Premiers cas de virus virulent de Marburg détectés au Ghana

98 personnes identifiées comme cas contacts sont actuellement en quarantaine.

Une première au pays. Deux cas de maladie à virus de Marburg, une fièvre hémorragique presque aussi meurtrière qu’Ebola, ont été signalés au Ghana, ont annoncé dimanche les autorités sanitaires.

Le 8 juillet, des échantillons de sang de deux personnes prélevés dans la région d’Ashanti ont suggéré le virus de Marburg et des échantillons ont été envoyés à l’Institut Pasteur de Dakar (IDP) pour confirmation, le Ghana Health Service (GHS).

“Des tests supplémentaires effectués à l’IDP, au Sénégal, ont corroboré les résultats”, a déclaré dimanche le Dr Patrick Kuma-Aboagye, directeur général du GHS, dans un communiqué.

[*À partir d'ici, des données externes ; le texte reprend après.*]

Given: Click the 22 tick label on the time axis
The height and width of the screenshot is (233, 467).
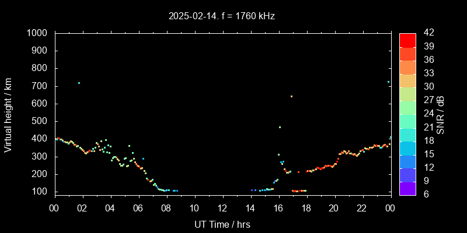Looking at the screenshot, I should pyautogui.click(x=362, y=208).
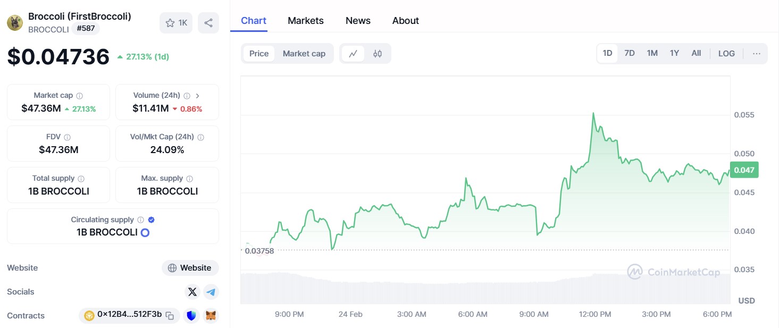
Task: Switch to the Markets tab
Action: coord(306,21)
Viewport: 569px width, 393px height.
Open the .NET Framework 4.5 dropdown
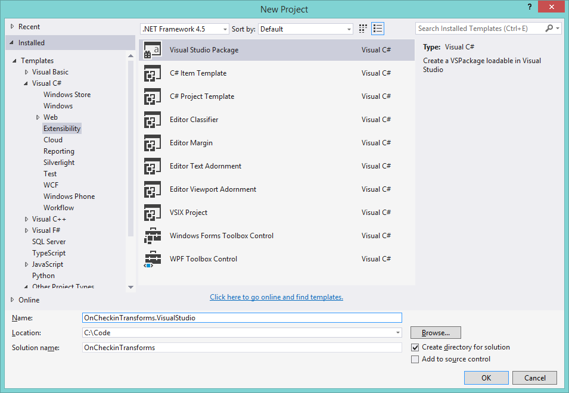click(224, 29)
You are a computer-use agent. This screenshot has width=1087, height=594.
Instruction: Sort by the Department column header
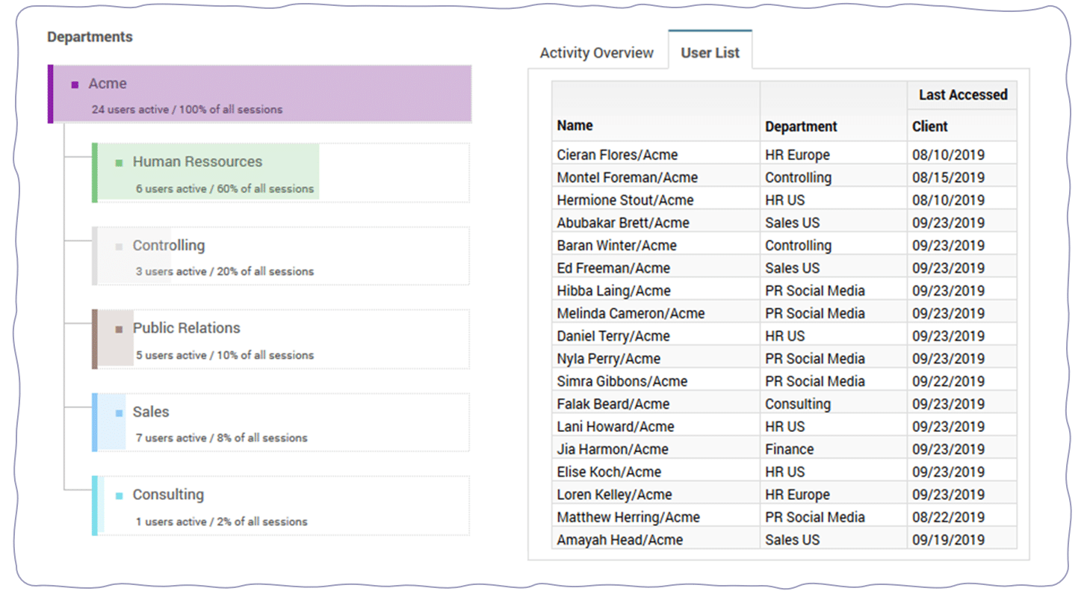click(801, 126)

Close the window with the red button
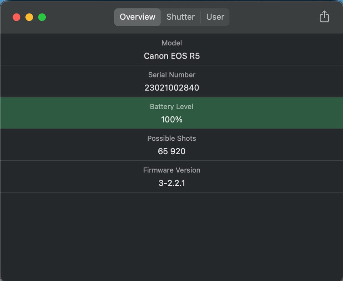tap(16, 17)
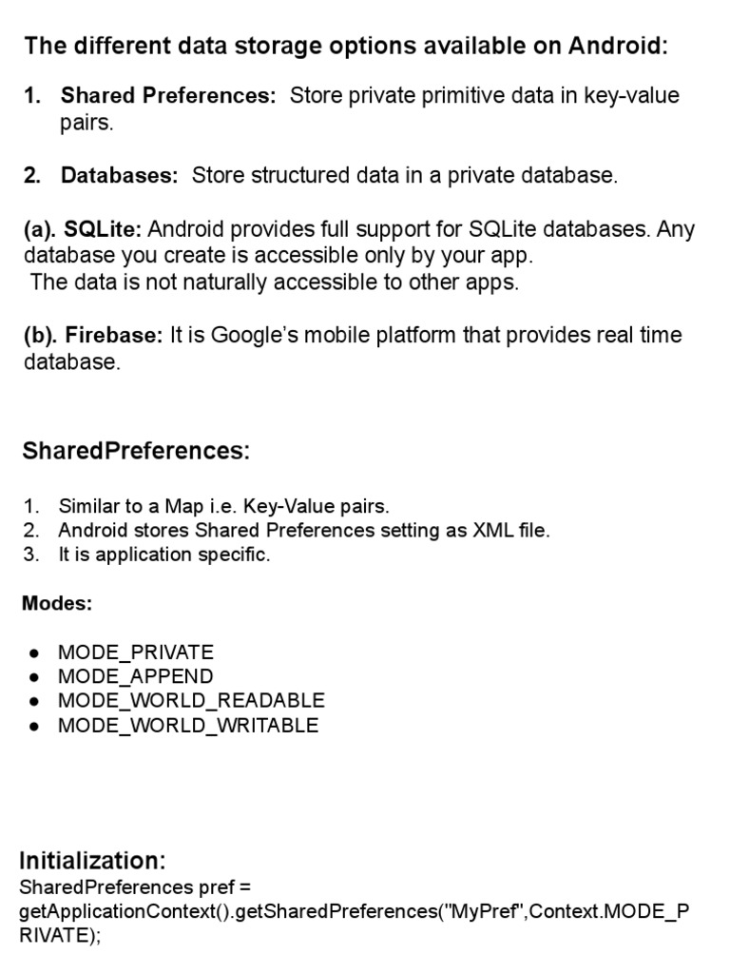The width and height of the screenshot is (730, 974).
Task: Click the line about XML file storage
Action: tap(303, 531)
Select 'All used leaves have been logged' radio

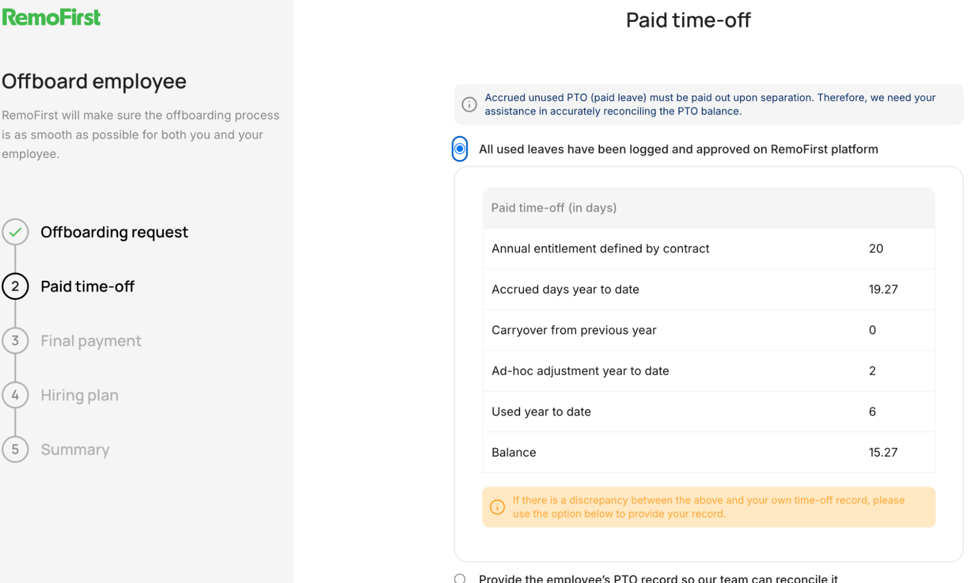[459, 149]
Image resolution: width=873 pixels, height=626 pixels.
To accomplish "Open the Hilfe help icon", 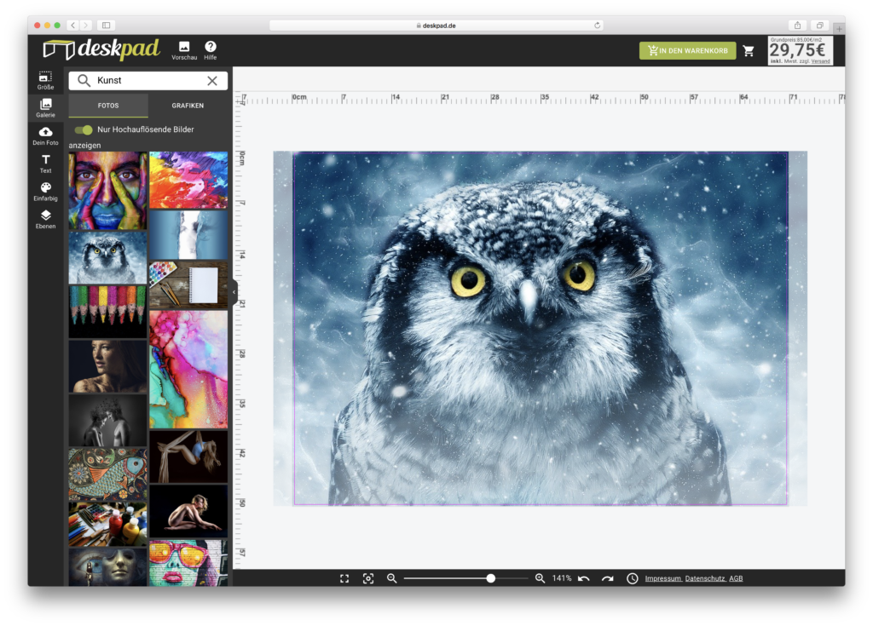I will tap(211, 50).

Transmis par les chauves-souris

Les 98 personnes identifiées comme cas contacts sont actuellement en quarantaine, ajoute le communiqué, ajoutant qu’aucun autre cas de Marburg n’a encore été détecté parmi eux.

Les autorités sanitaires disent mettre tout en oeuvre pour “protéger la santé de la population” et appellent à la collaboration “de tous” pour que le virus soit “endigué efficacement”.

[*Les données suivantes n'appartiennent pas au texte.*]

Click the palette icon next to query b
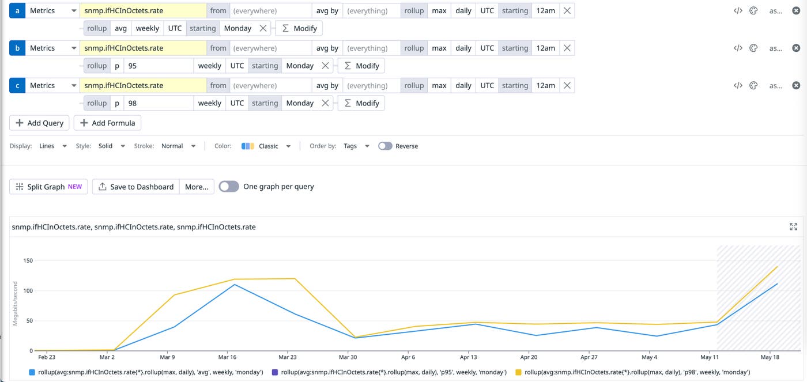This screenshot has width=807, height=382. [753, 47]
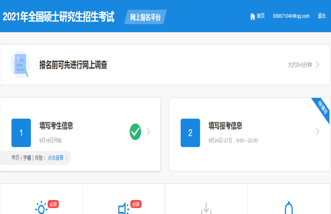Open account 839571040@qq.com in the header
The height and width of the screenshot is (214, 331).
[291, 16]
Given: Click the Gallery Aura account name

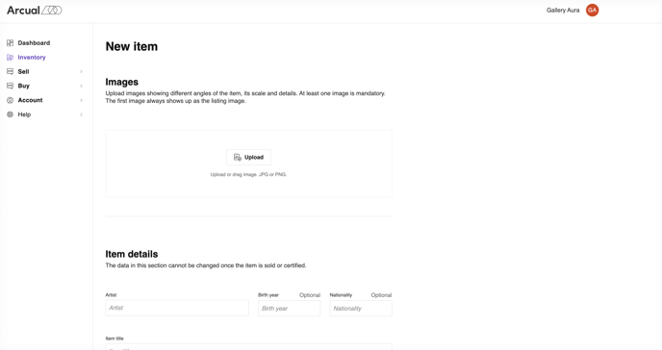Looking at the screenshot, I should click(563, 11).
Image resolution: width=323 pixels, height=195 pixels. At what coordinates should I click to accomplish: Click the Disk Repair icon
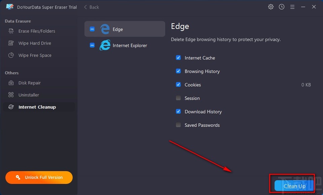click(x=11, y=83)

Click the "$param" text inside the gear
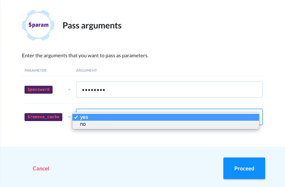click(x=38, y=26)
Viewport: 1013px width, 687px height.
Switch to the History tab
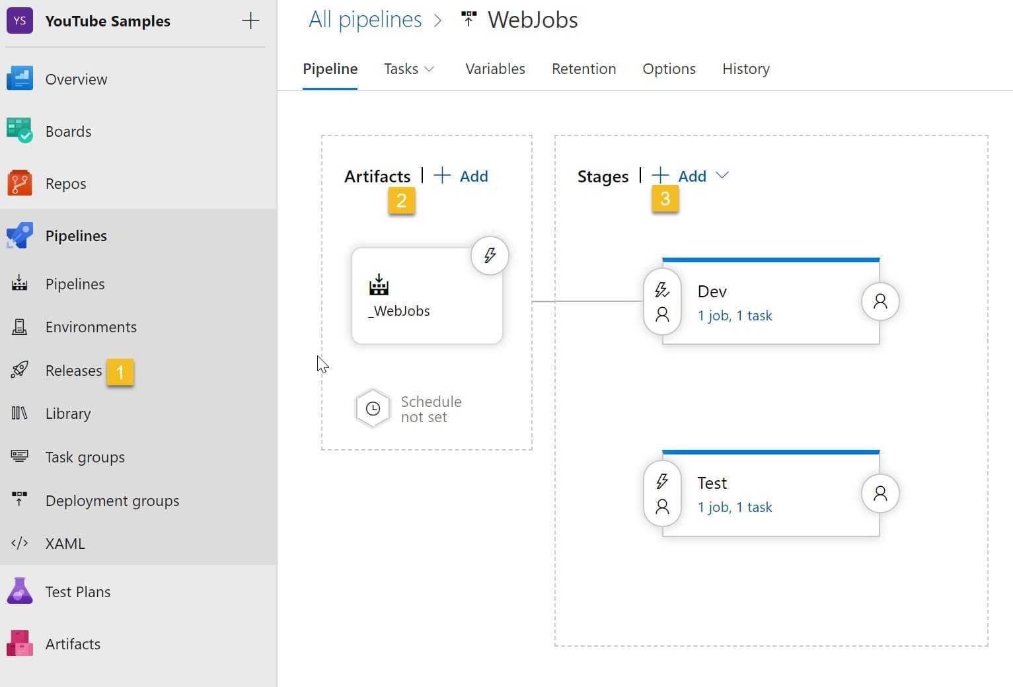[745, 69]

Selon l’Organisation mondiale de la santé (OMS), la maladie à virus de Marburg est transmise à l’homme par les chauves-souris frugivores et se propage entre les humains par contact direct avec les fluides corporels des personnes infectées ou avec des surfaces et des matériaux.

L’OMS a annoncé en septembre 2021 la fin du premier épisode du virus de Marburg en Afrique de l’Ouest, 42 jours après l’identification d’un seul cas en Guinée.

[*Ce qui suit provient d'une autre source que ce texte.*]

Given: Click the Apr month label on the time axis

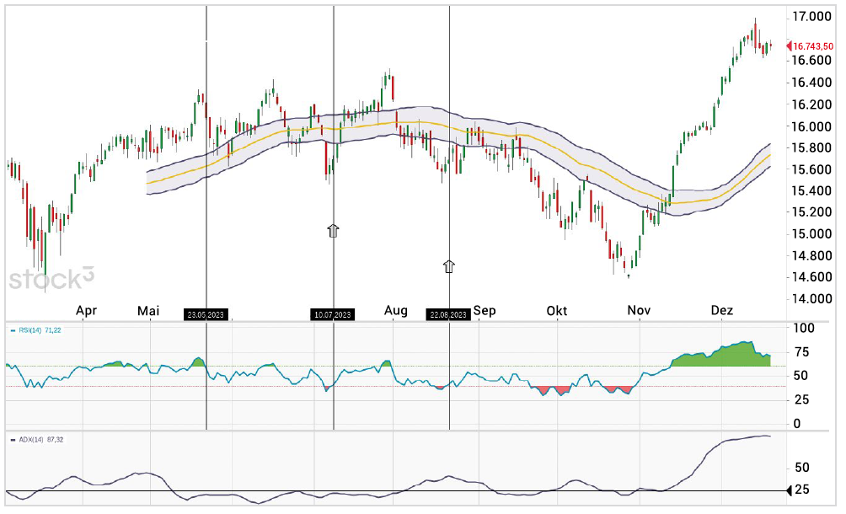Looking at the screenshot, I should pyautogui.click(x=86, y=311).
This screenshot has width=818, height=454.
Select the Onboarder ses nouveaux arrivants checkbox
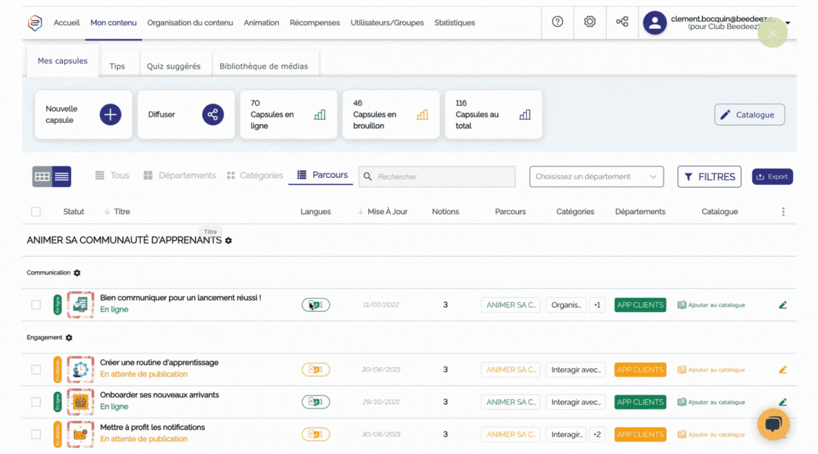pyautogui.click(x=36, y=402)
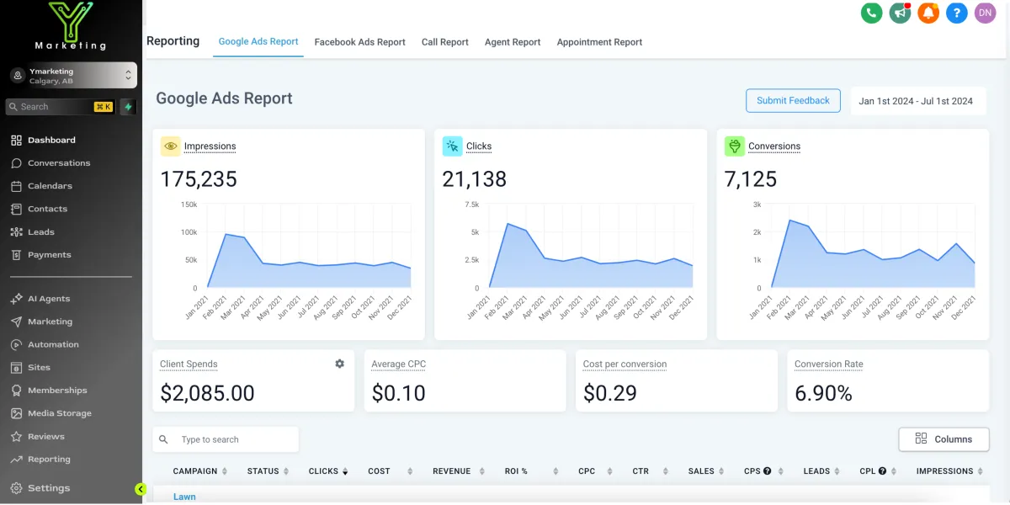Click the blue help question mark icon

coord(956,13)
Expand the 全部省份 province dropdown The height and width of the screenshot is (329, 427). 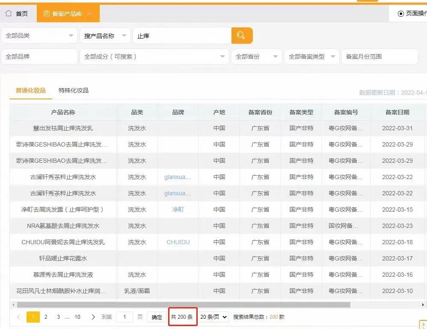point(256,56)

Dans le passé, des flambées et des cas sporadiques ont été signalés dans d’autres régions d’Afrique, comme l’Afrique du Sud, l’Angola, le Kenya, l’Ouganda et la République démocratique du Congo.

La maladie débute soudainement, avec une forte fièvre, des maux de tête sévères et une gêne possible. Selon l’OMS, les taux de mortalité ont varié de 24% à 88% lors des épidémies précédentes, selon la souche du virus et la gestion des cas.

Bien qu’aucun vaccin ou traitement antiviral ne soit approuvé pour traiter le virus, la réhydratation orale ou intraveineuse et le traitement de symptômes spécifiques améliorent les taux de survie.